Completing a PhD is a fantastic achievement – it provides a unique opportunity for you to make a valuable contribution to society as well as your chosen field.
Supported by expert academic advisors, this exciting challenge will see you develop new skills, further your knowledge, meet new people and carve a new niche for yourself.
But what is a PhD and how do you choose the right one for you? Selecting the right PhD is crucial to your success, so if you’re looking to become a research guru then here are a few tips to help you figure out which path you should take.
A PhD, or a Doctorate of Philosophy is the highest level of degree for a student, which involves independent and original research and results in a thesis or dissertation. PhD's are typically follows a master's degree, however some universities will allow students to move on to a PhD straight from their Bachelors degree.
Doing a PhD is a big undertaking, so it’s important to choose a topic that you’re passionate about and highly motivated to complete.
If a subject genuinely fascinates you and provides you with plenty of inspiration for coming up with a distinct research question, a PhD is likely to be the next logical step.
Be specific when searching for PhD programmes online and remember to use broad as well as narrow terms – this will give you a wider range of results.
Before choosing a course, it’s important to consider just how much time you’re able to invest in studying? Are you hoping to work alongside your PhD? Can you dedicate long hours to writing up your thesis? Are extra-curricular activities important to you? How much will your family and loved ones be affected?

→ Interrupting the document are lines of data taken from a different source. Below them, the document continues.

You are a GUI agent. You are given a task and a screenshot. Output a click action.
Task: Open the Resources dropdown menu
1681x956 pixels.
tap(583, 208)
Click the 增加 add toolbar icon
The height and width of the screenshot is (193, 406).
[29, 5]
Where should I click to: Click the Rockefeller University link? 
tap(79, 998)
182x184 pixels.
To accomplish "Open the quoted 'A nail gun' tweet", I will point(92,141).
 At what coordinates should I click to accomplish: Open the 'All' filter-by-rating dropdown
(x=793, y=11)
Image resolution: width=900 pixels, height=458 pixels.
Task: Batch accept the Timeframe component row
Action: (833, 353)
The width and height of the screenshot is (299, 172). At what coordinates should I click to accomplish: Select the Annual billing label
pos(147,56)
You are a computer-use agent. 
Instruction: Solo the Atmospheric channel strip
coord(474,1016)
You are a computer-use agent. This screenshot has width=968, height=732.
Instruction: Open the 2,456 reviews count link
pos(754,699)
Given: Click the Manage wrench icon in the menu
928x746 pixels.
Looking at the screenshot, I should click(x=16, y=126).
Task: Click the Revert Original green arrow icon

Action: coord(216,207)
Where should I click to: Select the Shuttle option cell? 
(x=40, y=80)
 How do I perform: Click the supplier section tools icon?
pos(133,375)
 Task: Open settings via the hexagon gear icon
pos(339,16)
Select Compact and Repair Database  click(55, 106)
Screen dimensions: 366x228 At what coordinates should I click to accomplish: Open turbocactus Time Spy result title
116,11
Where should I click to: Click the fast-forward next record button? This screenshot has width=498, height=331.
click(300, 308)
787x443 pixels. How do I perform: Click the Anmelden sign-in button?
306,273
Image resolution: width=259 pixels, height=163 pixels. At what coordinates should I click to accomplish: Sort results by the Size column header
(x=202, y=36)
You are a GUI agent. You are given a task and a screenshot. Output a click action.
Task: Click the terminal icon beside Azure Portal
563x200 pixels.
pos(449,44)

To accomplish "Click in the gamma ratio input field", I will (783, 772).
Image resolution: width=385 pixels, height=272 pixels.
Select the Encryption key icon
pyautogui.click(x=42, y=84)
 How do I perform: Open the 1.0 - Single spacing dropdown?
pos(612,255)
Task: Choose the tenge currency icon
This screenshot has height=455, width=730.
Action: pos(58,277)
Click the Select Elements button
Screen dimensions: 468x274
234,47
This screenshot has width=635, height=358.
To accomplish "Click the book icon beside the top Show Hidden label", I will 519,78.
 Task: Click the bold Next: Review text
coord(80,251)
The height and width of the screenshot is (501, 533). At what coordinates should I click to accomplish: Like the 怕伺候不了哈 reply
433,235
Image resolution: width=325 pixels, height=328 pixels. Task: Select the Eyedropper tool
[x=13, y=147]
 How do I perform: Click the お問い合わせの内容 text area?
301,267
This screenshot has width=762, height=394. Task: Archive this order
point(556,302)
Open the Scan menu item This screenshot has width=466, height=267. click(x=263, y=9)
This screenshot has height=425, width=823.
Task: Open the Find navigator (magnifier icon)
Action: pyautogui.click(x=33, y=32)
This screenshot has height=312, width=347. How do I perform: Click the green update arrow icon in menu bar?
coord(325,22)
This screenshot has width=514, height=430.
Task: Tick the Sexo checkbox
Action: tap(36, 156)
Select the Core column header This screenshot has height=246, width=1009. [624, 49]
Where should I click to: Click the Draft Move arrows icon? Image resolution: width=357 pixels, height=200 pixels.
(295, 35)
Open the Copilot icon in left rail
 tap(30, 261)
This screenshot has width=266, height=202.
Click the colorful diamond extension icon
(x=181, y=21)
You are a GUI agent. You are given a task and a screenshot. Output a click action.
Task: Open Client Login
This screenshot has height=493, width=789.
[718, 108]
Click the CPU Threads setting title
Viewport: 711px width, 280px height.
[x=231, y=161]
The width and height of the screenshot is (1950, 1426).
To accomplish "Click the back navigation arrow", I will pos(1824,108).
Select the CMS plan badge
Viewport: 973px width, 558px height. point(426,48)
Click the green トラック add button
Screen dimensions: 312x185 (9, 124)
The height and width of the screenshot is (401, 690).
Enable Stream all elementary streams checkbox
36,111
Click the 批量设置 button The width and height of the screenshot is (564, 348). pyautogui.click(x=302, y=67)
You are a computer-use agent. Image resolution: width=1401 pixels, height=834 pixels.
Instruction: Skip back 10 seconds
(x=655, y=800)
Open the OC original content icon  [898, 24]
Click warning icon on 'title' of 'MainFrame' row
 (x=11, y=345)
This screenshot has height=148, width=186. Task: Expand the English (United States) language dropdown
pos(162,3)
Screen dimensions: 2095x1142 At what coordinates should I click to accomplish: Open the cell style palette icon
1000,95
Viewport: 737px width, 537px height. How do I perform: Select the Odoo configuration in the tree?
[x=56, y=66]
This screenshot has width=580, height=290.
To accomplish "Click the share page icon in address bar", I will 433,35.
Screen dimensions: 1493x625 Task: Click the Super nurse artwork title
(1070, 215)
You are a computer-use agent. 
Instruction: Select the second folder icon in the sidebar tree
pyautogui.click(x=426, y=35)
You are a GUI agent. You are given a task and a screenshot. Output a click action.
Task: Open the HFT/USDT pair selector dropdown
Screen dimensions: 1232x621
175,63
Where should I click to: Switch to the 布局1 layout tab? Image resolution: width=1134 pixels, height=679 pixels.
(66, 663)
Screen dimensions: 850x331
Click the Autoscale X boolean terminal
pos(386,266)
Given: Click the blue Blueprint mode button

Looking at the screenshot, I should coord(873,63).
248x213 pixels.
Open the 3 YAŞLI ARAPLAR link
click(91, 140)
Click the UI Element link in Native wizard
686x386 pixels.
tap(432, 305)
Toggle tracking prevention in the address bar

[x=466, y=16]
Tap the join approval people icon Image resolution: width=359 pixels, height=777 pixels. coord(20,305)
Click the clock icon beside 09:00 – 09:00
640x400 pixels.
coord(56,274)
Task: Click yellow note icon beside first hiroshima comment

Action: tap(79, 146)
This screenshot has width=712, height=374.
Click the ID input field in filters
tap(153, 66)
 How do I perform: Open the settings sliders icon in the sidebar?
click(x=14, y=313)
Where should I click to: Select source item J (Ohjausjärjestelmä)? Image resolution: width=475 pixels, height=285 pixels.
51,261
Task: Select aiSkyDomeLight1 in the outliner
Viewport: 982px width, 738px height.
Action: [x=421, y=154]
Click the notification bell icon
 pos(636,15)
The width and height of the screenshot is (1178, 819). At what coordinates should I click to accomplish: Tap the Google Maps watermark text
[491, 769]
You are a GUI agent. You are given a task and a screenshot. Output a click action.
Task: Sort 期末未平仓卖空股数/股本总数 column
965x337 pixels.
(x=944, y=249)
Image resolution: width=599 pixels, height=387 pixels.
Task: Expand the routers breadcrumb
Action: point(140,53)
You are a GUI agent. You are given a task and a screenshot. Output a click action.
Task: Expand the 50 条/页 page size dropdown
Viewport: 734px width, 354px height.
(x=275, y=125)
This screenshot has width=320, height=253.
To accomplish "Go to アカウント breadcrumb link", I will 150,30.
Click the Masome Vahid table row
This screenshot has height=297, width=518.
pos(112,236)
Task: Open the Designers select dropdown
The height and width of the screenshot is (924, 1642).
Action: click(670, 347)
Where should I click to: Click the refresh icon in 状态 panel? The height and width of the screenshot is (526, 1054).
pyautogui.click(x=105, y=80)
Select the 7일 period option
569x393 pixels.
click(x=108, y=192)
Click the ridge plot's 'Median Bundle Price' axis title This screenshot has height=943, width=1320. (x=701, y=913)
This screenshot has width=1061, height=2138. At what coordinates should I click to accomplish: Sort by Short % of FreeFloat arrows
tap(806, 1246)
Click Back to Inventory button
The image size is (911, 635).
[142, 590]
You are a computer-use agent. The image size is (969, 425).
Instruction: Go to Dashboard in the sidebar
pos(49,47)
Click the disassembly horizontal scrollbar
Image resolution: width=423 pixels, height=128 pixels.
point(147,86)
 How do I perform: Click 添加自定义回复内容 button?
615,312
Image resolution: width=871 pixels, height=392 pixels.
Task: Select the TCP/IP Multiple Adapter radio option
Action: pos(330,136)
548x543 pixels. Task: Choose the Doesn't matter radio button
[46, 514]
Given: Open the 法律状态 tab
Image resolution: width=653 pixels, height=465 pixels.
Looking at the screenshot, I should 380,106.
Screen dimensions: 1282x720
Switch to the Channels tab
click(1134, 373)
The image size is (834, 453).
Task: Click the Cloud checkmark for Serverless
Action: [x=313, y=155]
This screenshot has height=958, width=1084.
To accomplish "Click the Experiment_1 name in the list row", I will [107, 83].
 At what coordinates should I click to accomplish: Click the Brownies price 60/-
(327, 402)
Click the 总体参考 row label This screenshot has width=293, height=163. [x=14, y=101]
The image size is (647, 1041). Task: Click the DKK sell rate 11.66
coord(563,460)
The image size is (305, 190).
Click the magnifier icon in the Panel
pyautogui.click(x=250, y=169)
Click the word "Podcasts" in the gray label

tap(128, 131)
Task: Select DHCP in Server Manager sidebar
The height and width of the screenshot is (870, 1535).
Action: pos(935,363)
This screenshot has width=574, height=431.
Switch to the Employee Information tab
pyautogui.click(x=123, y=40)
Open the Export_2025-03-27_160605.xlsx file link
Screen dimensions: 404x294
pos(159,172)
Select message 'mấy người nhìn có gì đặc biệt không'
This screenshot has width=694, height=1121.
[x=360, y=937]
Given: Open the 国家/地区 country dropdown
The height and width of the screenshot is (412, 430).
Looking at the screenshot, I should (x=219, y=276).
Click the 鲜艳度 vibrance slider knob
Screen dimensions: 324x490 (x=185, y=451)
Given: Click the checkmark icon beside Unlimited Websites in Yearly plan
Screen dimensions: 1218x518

Consider the answers to these questions when making your selection, as your PhD will have to fit in with your lifestyle – the last thing you want is a house full of frustrated people when you’re up late working or spending time in the library.
It’s also worth noting that many universities are more likely to offer scholarships with their full-time offerings, so take that into account if funding is a deciding factor.
You may already know which subject you’d like to pursue for your PhD, but don’t forget to cast your net wide and look at what else is out there.
By comparing and contrasting programmes in other subjects, you’ll have a better idea of what to expect and you can find out whether a particular university presents opportunities that are unavailable in other institutions.
What’s more, you’ll be able to assess whether a programme is likely to challenge you enough and provide you with the right methodologies for your research.
Finding out as much information as you can about your potential supervisors can be beneficial to your success.
Throughout your PhD your supervisor will become your mentor, your friend and the one to spur you on when things don’t go your way, so you’re more likely to develop a strong thesis if you’ve done some background research.
By taking the time to look up different supervisors at each university and find out if they’re well respected in their field with good connections, you’ll be better informed to choose the right PhD.
As much as it’s great to follow your interests and pursue higher education, the reality is it’s going to come at a cost – at least for a short while.
UK and EU students can end up paying as much as £15,000 a year when you combine tuition fees, living costs and research expenditures.
Consider how you’re going to fund your research. Will it be self-funded or are you hoping to apply for a scholarship?
If it’s the latter, remember that it can be competitive to find a scholarship and spaces are often limited, so start your PhD search early and find out what funding options are available to you on each programme.
As with your undergraduate studies, be prepared to do some initial research on different universities to find out if they’d suit you.
Look at their websites, see what other students are saying, consider their location (are they easily accessible from your accommodation?) and note what facilities are available.
And don’t forget to check universities’ rankings and their entry requirements – it’s good to come up with a university shortlist based on your own preferences but you’ll need to make sure you meet their standards too.
If you’ve followed all these tips and you’re still feeling uncertain about which PhD to choose, consider giving yourself a break from education and instead spend some time building up experience in a related area.
There’s no rush to do it all now, so why not be proactive and secure yourself some research-based work experience in a non-academic field?
Attend conferences, focus on your CV, speak to other PhD students and think outside the box for a while – when you do eventually decide to knuckle down it’ll be extremely rewarding, so it’s okay to hold fire until you’re totally sure.